-There must be an agreement with regards to the price and the conditions of the sale between the person interested in acquiring the property and the owner. We recommend that the buyer choose a law firm or notary to assist him in presenting his purchase offer.
-This law firm or notary performs due diligence by checking the legal status of the property prior to signing the agreement of sale or promise of sale, as well as the situation regarding property tax of the real estate.
-Unlike the signing of the final sales agreement with which the transfer of property rights is done, the Promise of Sale is the document used to regulate the conclusion of a future contract, which cannot be concluded in the present for any number of reasons.
-This contract involves the details of the identities of the parties, description of the property, purchase price, manner and time of payment, warranties, and causes for termination of contract, etc.
-This agreement is binding between the parties and should be signed in the presence of a notary lawyer, as the buyer deposits a sum of money in order to reserve the property he wishes to purchase and the seller reserves the property and is committed to sell to buyer who has demonstrated that he is interested.
Taxes, Expenses and Legal Fees on Property Transfers
Taxes must be paid before filing the purchase at the Title Registry Office. Taxes and expenses on the conveyance of real estate are approximately 3.1% of the government-appraised value of the property, as follows:
• 3% Transfer Tax (Law # 288-04)
• Minor expenses such as cost of certified check required to pay taxes to Internal Revenue, sundry stamps and tips at the Registry.
Taxes are paid based on the market value of the property as determined by the tax authorities, not on the price of purchase stated in the deed of sale.

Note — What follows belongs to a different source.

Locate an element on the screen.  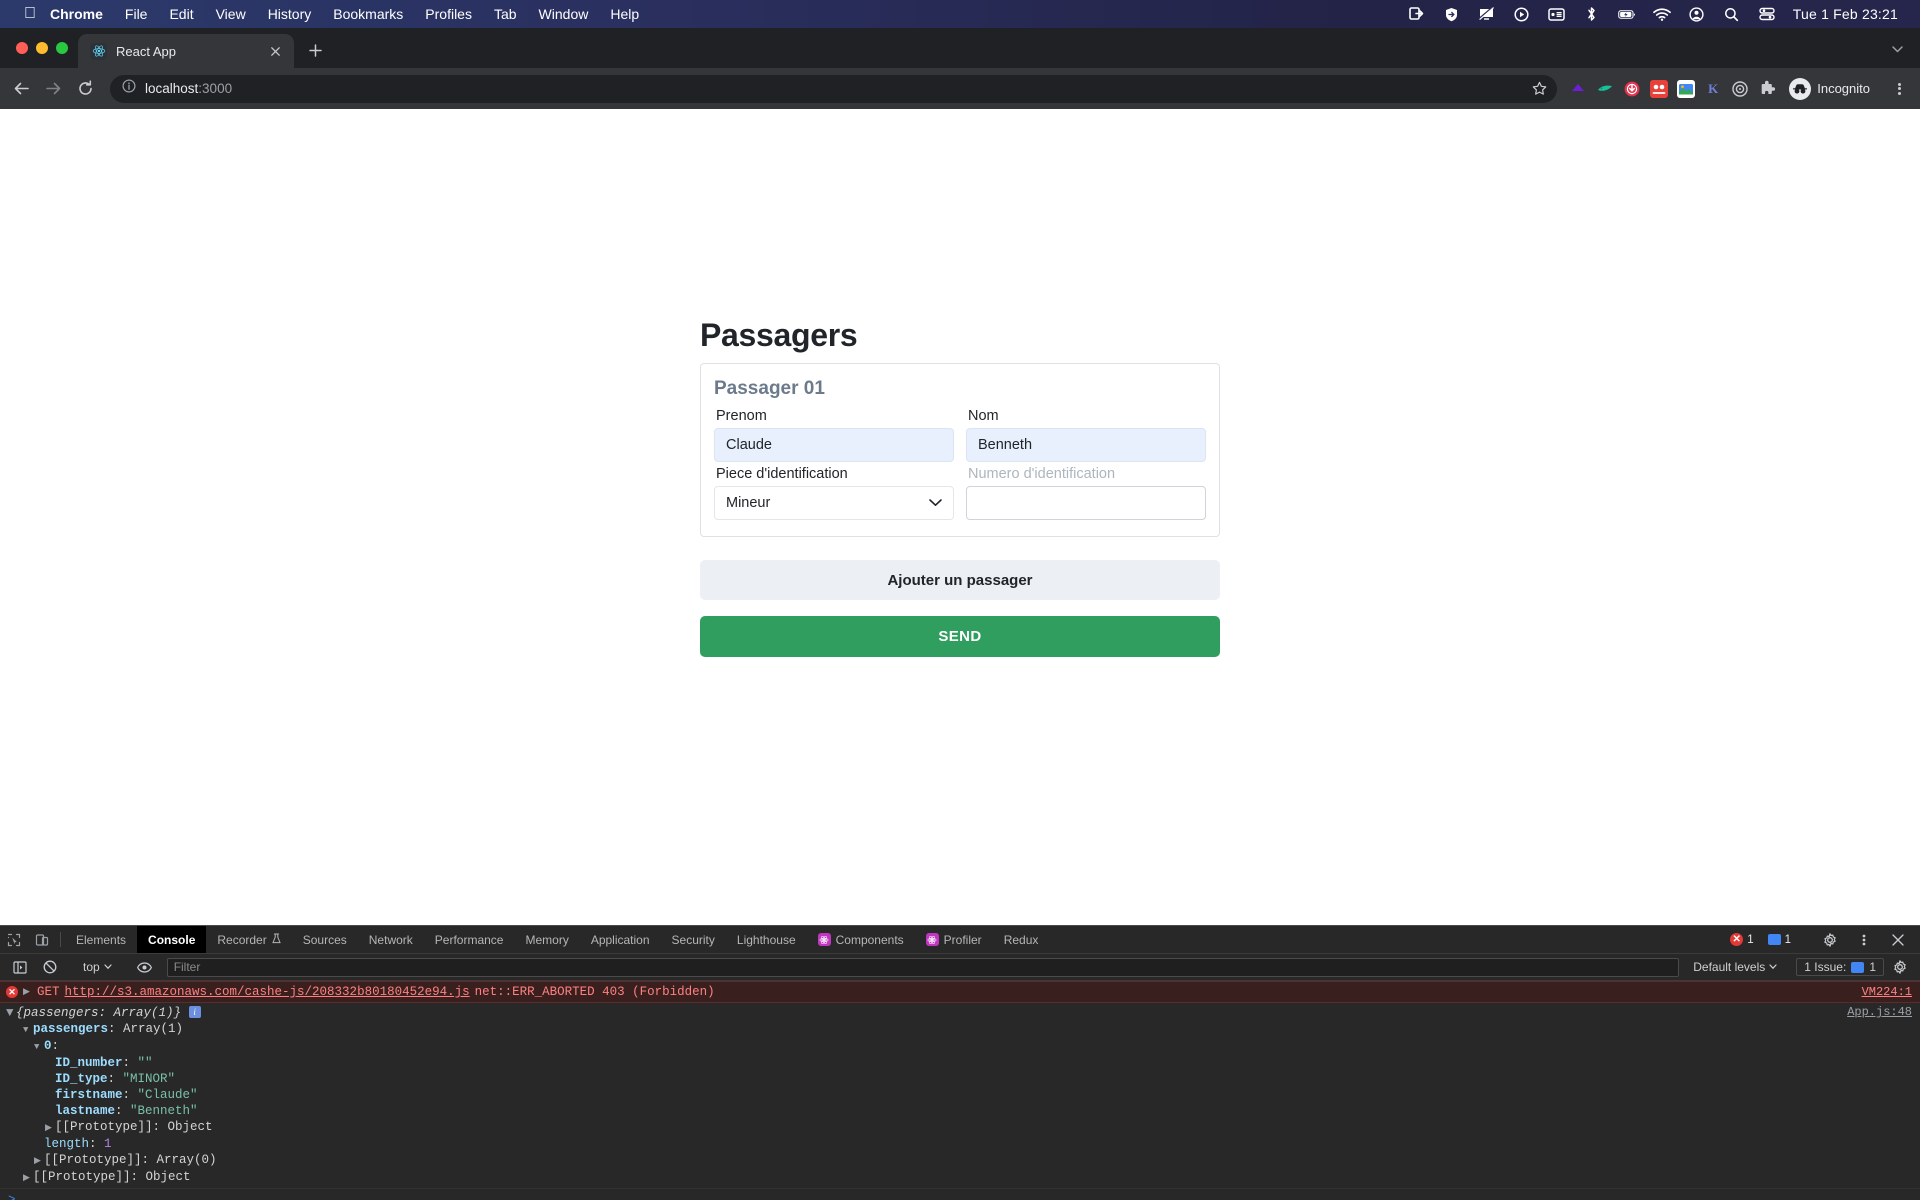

As for legal fees for real estate transactions, the standard is 1 to 1.5% of the gross purchase price, depending on the complexity of the purchase, with a minimum for properties valued at $150,000 or less, and a discount for properties valued at more than a million dollars.
Property Taxes
A 1% annual tax is assessed on real estate properties owned by individuals, based on the cumulative value of all the properties as appraised by government authorities. Properties are valued without taking into consideration any furniture or equipment to be found in them.
For built lots, the 1% is calculated only for values exceeding 7,019,383.00 DOP (about $150,000). For unbuilt lots, the 1% tax is calculated on the actual appraised value without the exemption.
The real estate tax is payable every year on or before March 11, or in two equal instalments: 50% on or before March 11, and the remaining 50%, on or before September 11.
The amount of the exemption is adjusted annually for inflation.
The following properties are exempt from paying real estate tax: (a) farm properties; (b) homes whose owner is 65 years old or older, and has no other property in his or her name; and (c) properties owned by companies, which pay a separate tax on their company assets.